Weitere Großstatuen befinden sich an den in Haupt- und Nebenschiffe zeigenden Seiten der Pfeiler, die dafür eigene, den Diensten vorgelagerte Podeste aufweisen. Einige der Figuren sind nichtmilitärischer Natur, einige auch in vollem Harnisch leicht als Krieger erkennbar.

Auch die Deckengemälde stellen Szenen unter Verwendung hochmittelalterlicher Motive dar: Der Kampf eines Ritters im Plattenharnisch gegen einen landverwüstenden und menschenverschlingenden Drachen ist in der christlichen Ikonografie wohlbekannt (der Kampf St. Georgs mit dem Drachen, eine Allegorie für den Kampf des Heiligen gegen die Sünde; Abb. s.o.).

Im Blick vom Hauptportal nach Westen ist einerseits ein niedriger Lettner mit reich verzierter Brüstung zu sehen, andererseits auch ein diesem vorgelagertes Podest mit einer aufgebauten Konstruktion, die als Altar mit Sessio gedeutet werden könnte. Wenn dem so ist, ist das keinesfalls original, sondern erst in neuester Zeit (wohl in der 2. Hälfte des 20. Jahrhunderts) eingefügt, da die Funktion des Lettners in der mittelalterlichen Liturgie genau die ist, den feiernden Klerus vom mehr oder weniger geduldeten Volk zu trennen. Die zahlreichen Bänke zumindest im Mittelschiff erlauben keinen Rückschluss auf eine noch andauernde liturgische Bespielung des Raumes; es könnten schlicht Bänke für das Auditorium bei Konzerten der gewaltigen Orgel sein.

Das Geläut

Im bereits oben beschriebenen Vierungsturm ist ein großer Teil, wenn nicht sogar das gesamte Geläut des Münsters untergebracht, das zwei Besonderheiten aufweist. Einerseits werden die Glocken noch mit Seilzug geläutet, was ihre Platzierung noch ungewöhnlicher erscheinen lässt und die Existenz einer Läutstube oberhalb des Vierungsgewölbes wahrscheinlich macht.

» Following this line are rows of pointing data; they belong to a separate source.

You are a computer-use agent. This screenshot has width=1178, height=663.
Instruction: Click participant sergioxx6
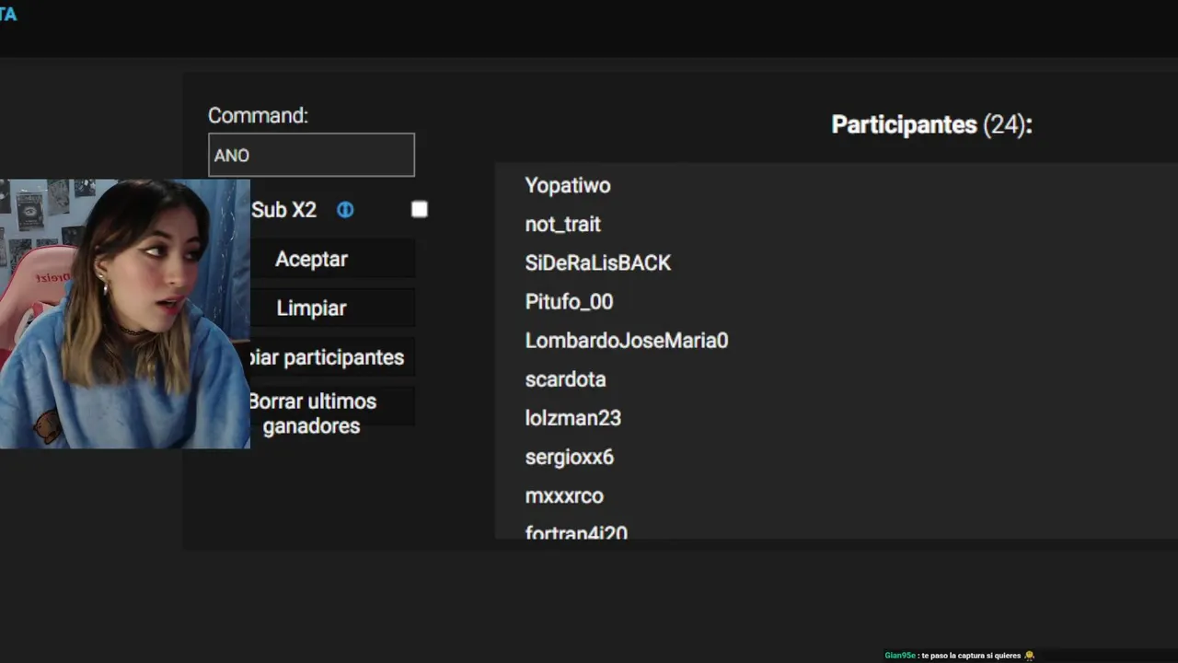[x=569, y=457]
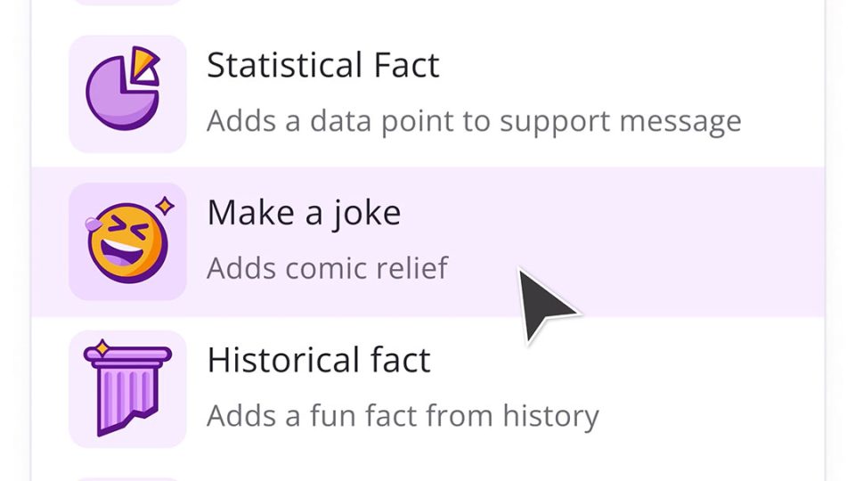Click "Adds a data point to support message" text
The height and width of the screenshot is (481, 855).
(x=474, y=120)
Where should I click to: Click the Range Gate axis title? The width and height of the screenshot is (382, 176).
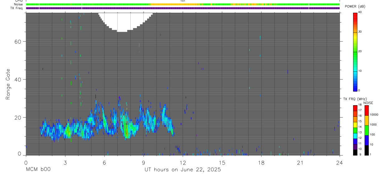coord(8,84)
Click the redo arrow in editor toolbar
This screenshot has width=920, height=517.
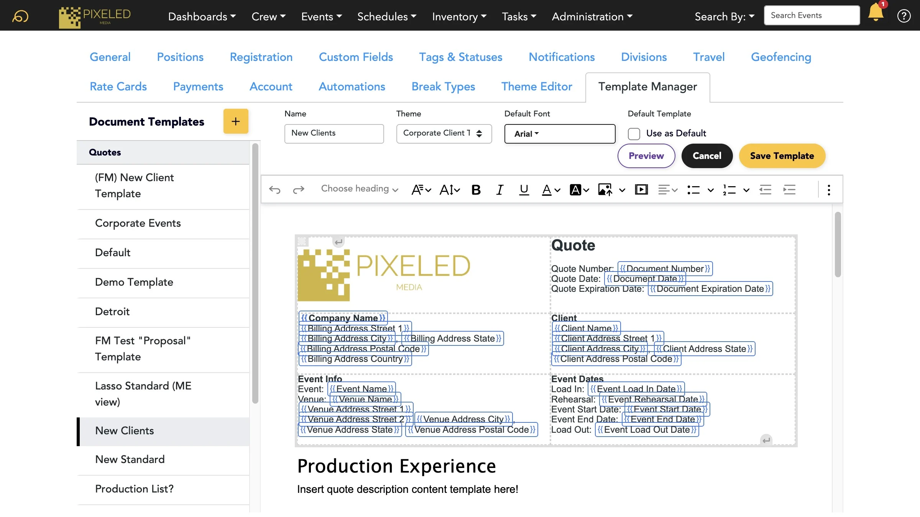298,190
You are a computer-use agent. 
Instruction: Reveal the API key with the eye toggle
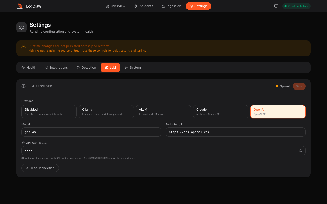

Das ist insofern ungewöhnlich, als in den meisten Fällen der Vierungsturm architektonisch als relativ kleiner Dachreiter ausgeführt wird. Ein solcher würde jedoch statisch weder den hohen Turmaufbau selbst tragen noch bzw. schon gar nicht die wechselnde Last von mindestens zehn schwingenden Glocken abfangen können. Offenbar ist also der Vierungsturm tatsächlich ein solcher (s.u.).

Ein Teil des Geläutes des Münsters. TGDD 71/ 1982, 59, Bild 3.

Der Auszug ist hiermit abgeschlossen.